The economy today is far from perfect, but as Barack Obama leaves office, he is leaving it far better than he found it.
In fact, Obama ends his administration with the second-largest drop in the unemployment rate during a presidency since the New Deal helped pull the nation out of the Great Depression. The rate under Obama is bested only by the one under Bill Clinton, which fell from 7.3 percent in January 1993 to 3.9 percent in December 2000.
As Obama took office amid the depths of the recession, the unemployment rate was 7.8 percent. Last month, it was 4.7 percent.
Although it was a large drop, average unemployment during Obama's presidency was relatively high, at 7.4 percent.
As the chart shows, unemployment in the United States has fallen under every Democratic president but Jimmy Carter. It rose under every Republican president but Ronald Reagan.

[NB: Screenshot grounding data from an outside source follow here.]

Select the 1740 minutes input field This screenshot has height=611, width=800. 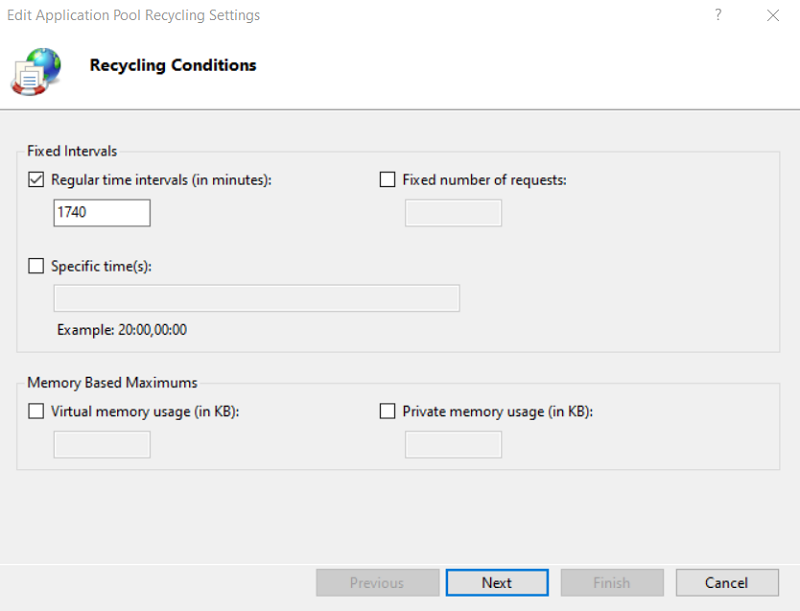[102, 212]
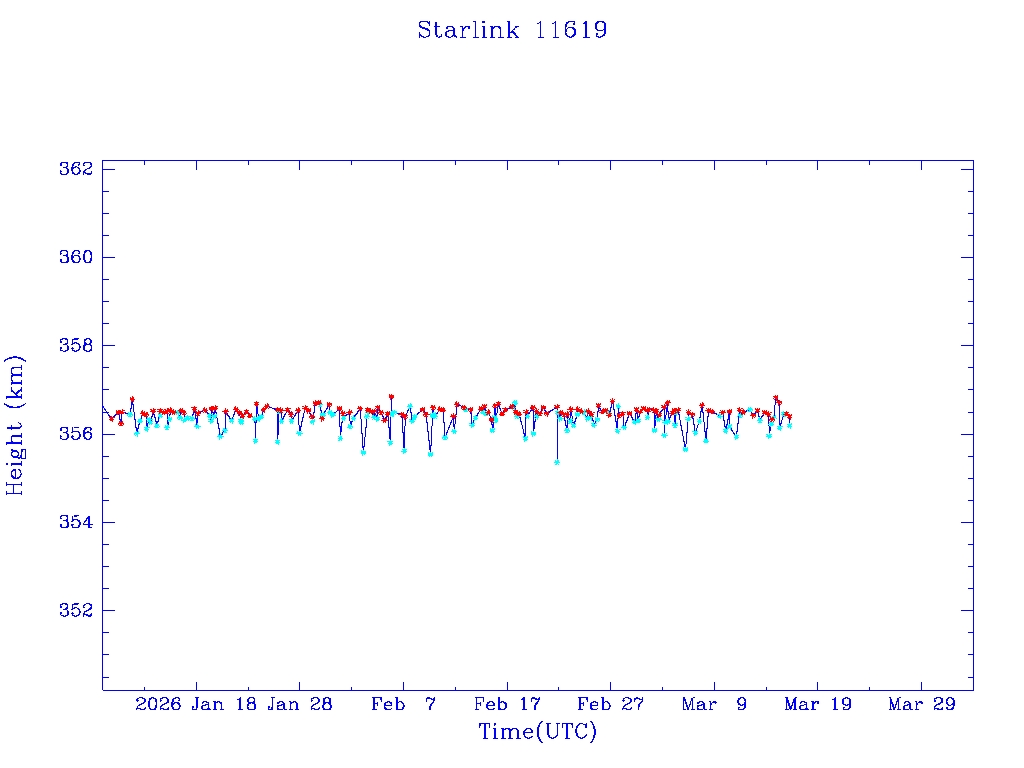This screenshot has width=1024, height=768.
Task: Click the lowest cyan data point in the plot
Action: click(x=557, y=462)
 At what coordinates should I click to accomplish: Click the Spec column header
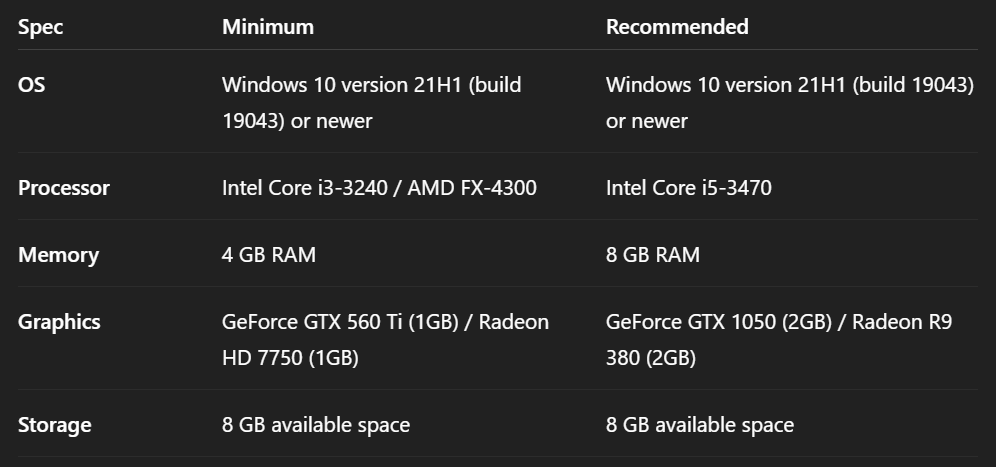(41, 27)
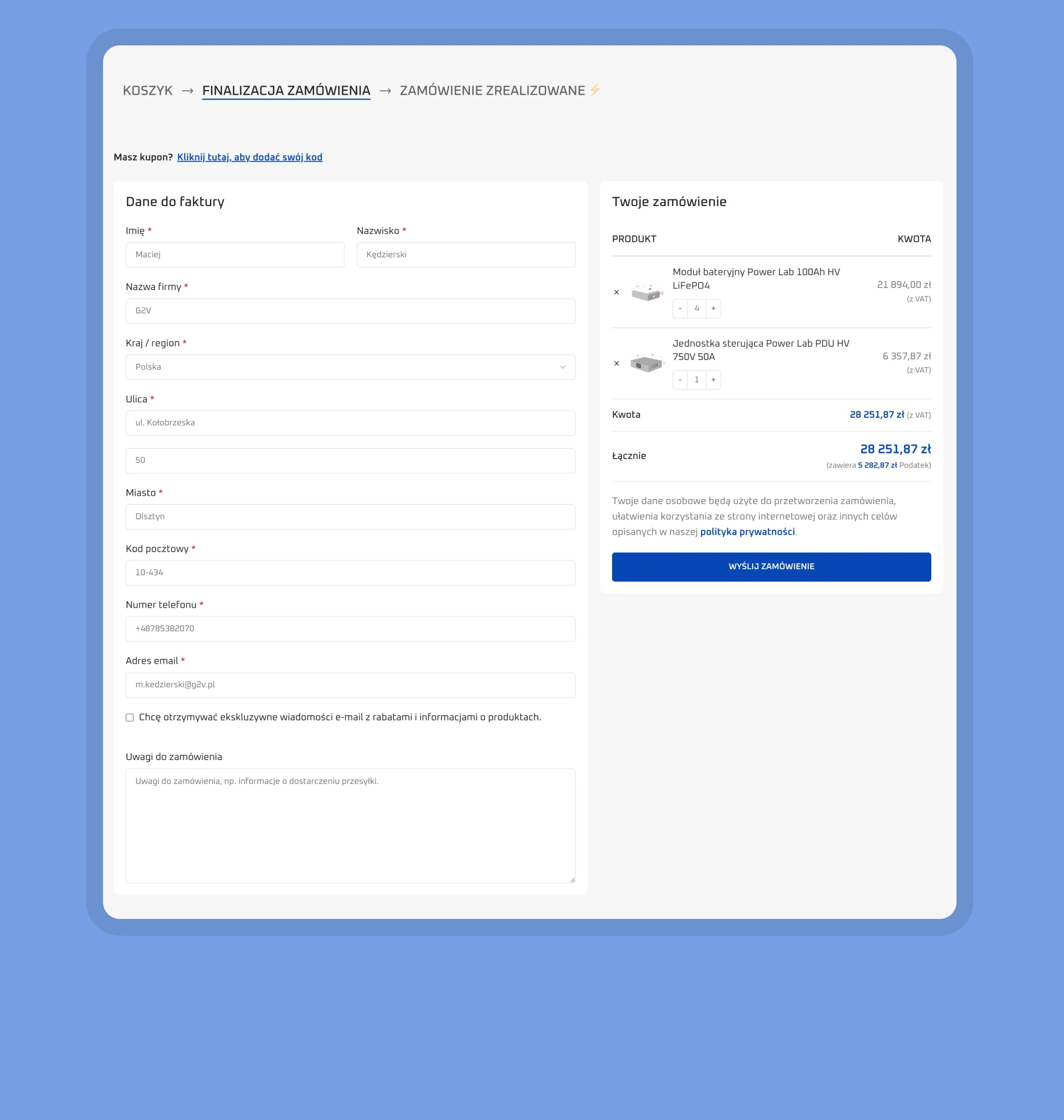The height and width of the screenshot is (1120, 1064).
Task: Focus the Imię input field
Action: pos(235,255)
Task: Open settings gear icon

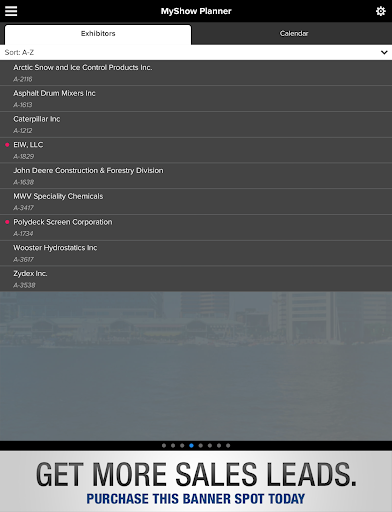Action: tap(380, 11)
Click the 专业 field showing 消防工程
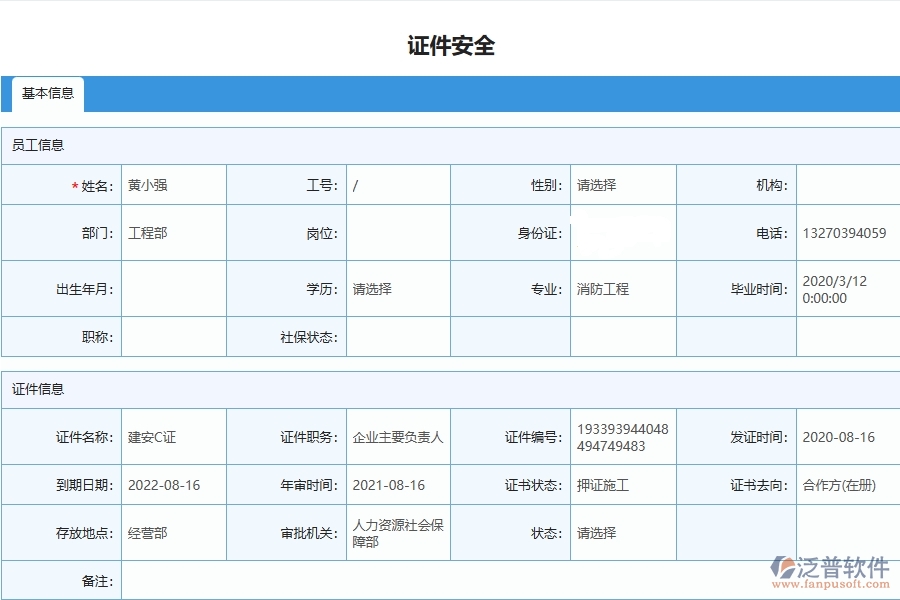The height and width of the screenshot is (600, 900). point(620,289)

Yet those trends may not mean as much as they suggest. Although the popular narrative runs otherwise, economists typically argue that presidents have little control over the economy, at least compared with the strength of the business cycle, the pace of technological innovation and the events in the global economy. And the sample size here – just 11 presidents – is way too small to draw sweeping conclusions.

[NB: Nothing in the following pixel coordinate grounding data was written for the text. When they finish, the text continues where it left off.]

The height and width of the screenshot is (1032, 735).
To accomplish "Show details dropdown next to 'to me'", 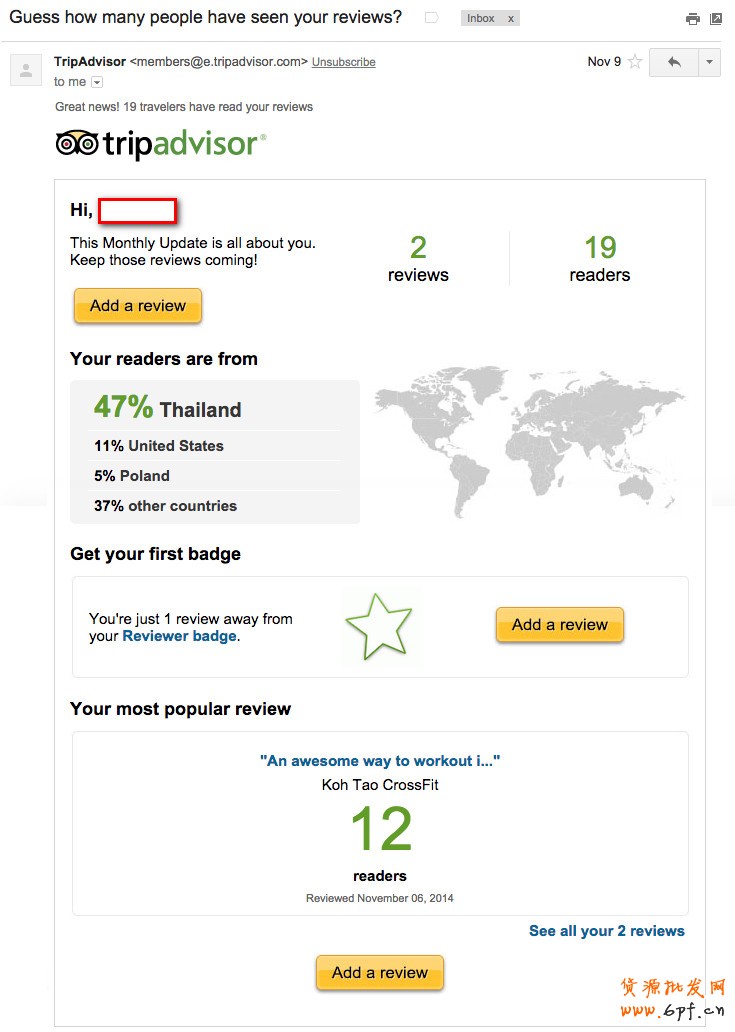I will click(x=97, y=82).
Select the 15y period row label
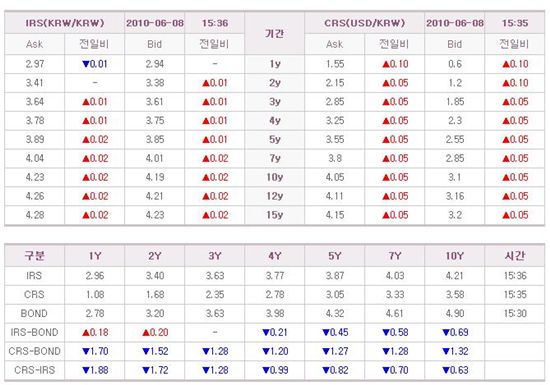 tap(275, 215)
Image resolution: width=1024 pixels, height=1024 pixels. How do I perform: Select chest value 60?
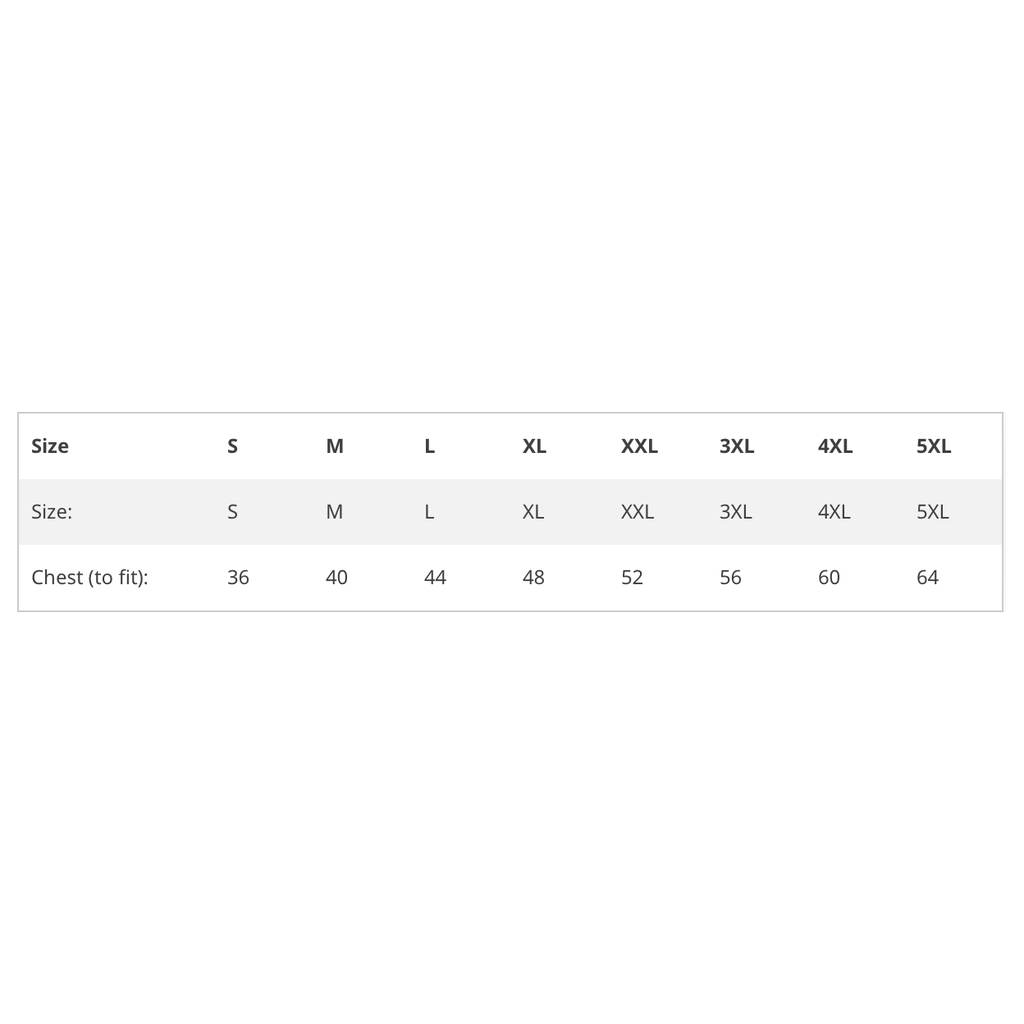(x=829, y=577)
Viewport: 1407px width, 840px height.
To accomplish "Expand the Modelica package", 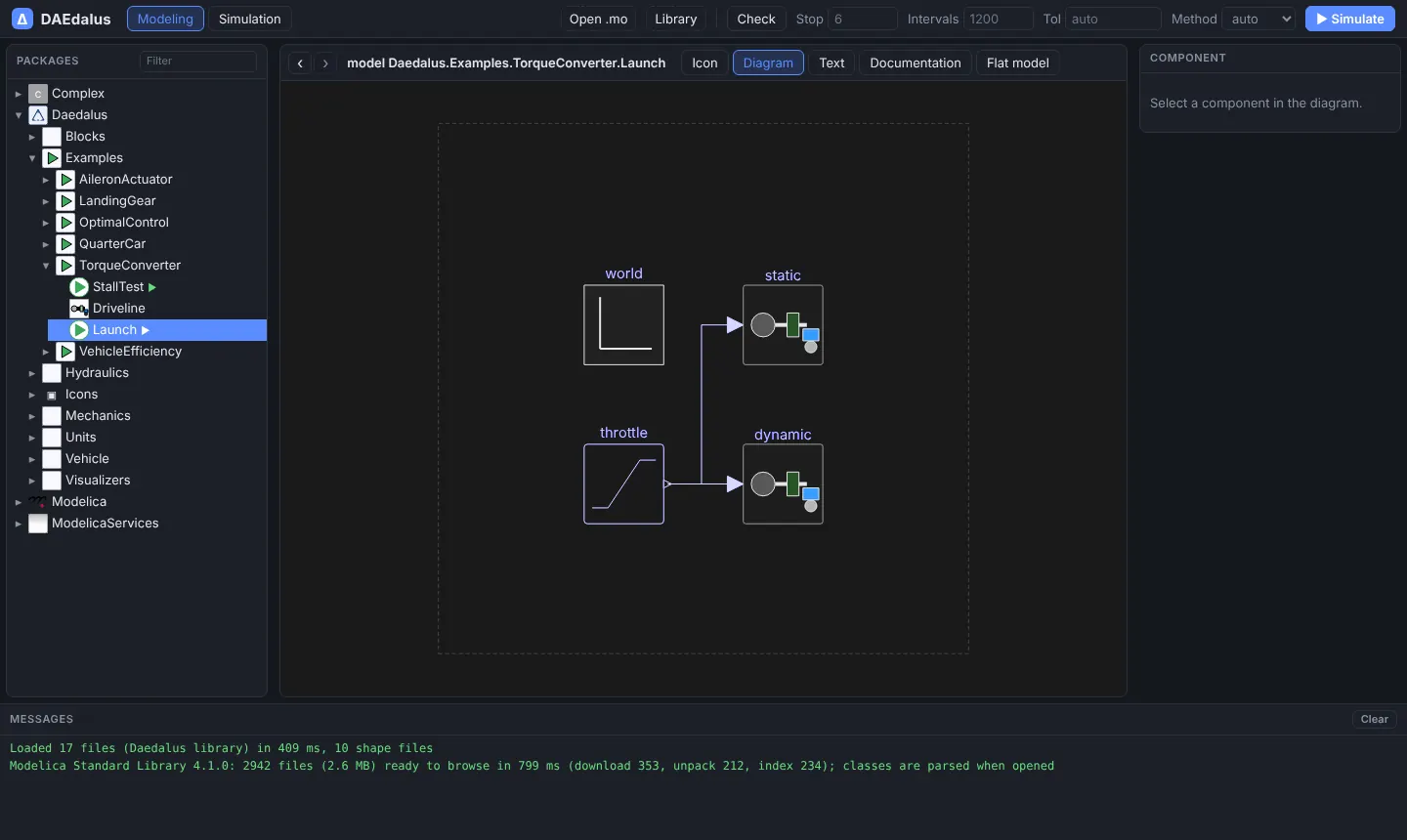I will click(x=19, y=502).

The drop in the unemployment rate during Obama’s term also hides another harmful trend – that an increasing number of people are giving up participating in the U.S. job market altogether.
Although the unemployment rate has fallen under Obama, it’s partly because some workers have stopped looking for work. The U.S. government only counts people as “unemployed” if they do not have a job and they have actively looked for work in the past month. "Discouraged workers" -- who could work but are no longer searching -- are not counted as unemployed.

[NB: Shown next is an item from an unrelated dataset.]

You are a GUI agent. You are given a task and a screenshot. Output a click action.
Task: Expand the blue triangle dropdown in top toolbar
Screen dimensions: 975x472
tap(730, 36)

These workers are measured by the labor force participation rate. And if you look at those figures for prime-age workers, who are 25 to 54, you can see that the labor force participation rate has declined under Obama, though it has begun to recover in the last few years. That suggests that many Americans who could be working are sitting on the sidelines instead.
No one knows exactly why, though there are many possible explanations, says Jed Kolko, chief economist at jobs site Indeed. Many economists blame shifts in technology and automation that have eliminated good-paying jobs for less-skilled workers. Some have proposed other causes, including higher levels of incarceration, which leave more people with criminal records that make them ineligible or undesirable for employers. Others blame growing rates of addiction, and even entertaining video games that sap people’s inclination to work.
In any event, these factors, too, are probably out of a president’s control.